TASK STATEMENT:
Please reproduce the data from the line with "agence marketing multicanal (108, 1942)" through the end of the data, changing "Zaterdag" to "Saturday" and leaving everything else untouched.

RECORDED INFORMATION:
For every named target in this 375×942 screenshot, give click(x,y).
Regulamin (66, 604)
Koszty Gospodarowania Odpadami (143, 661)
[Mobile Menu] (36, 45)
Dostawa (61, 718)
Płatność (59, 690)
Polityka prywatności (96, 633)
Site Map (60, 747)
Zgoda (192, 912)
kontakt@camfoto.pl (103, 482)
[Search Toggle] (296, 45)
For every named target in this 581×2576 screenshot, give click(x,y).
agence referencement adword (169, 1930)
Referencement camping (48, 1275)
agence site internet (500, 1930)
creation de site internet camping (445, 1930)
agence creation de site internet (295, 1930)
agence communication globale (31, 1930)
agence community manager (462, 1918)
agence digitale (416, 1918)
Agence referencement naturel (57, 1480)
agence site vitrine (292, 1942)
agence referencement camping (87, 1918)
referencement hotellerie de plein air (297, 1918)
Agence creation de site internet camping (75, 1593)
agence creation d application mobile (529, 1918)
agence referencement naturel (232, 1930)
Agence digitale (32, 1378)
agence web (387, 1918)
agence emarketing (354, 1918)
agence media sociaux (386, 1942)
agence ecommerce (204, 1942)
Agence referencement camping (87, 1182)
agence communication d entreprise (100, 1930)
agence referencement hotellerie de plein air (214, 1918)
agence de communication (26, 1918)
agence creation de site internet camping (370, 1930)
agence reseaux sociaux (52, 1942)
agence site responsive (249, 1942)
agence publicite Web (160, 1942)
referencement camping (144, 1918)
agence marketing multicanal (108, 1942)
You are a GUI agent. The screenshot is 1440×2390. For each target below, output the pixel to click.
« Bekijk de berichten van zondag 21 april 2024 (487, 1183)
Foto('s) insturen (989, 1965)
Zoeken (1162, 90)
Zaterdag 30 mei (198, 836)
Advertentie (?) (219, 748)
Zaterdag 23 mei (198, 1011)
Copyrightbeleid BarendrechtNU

ANSWER TO THIS EXERCISE:
agence marketing multicanal (108, 1942)
You are a GUI agent. The screenshot is 1440×2390. For each target below, output the pixel to click.
« Bekijk de berichten van zondag 21 april 2024 (487, 1183)
Foto('s) insturen (989, 1965)
Zoeken (1162, 90)
Saturday 30 mei (198, 836)
Advertentie (?) (219, 748)
Saturday 23 mei (198, 1011)
Copyrightbeleid BarendrechtNU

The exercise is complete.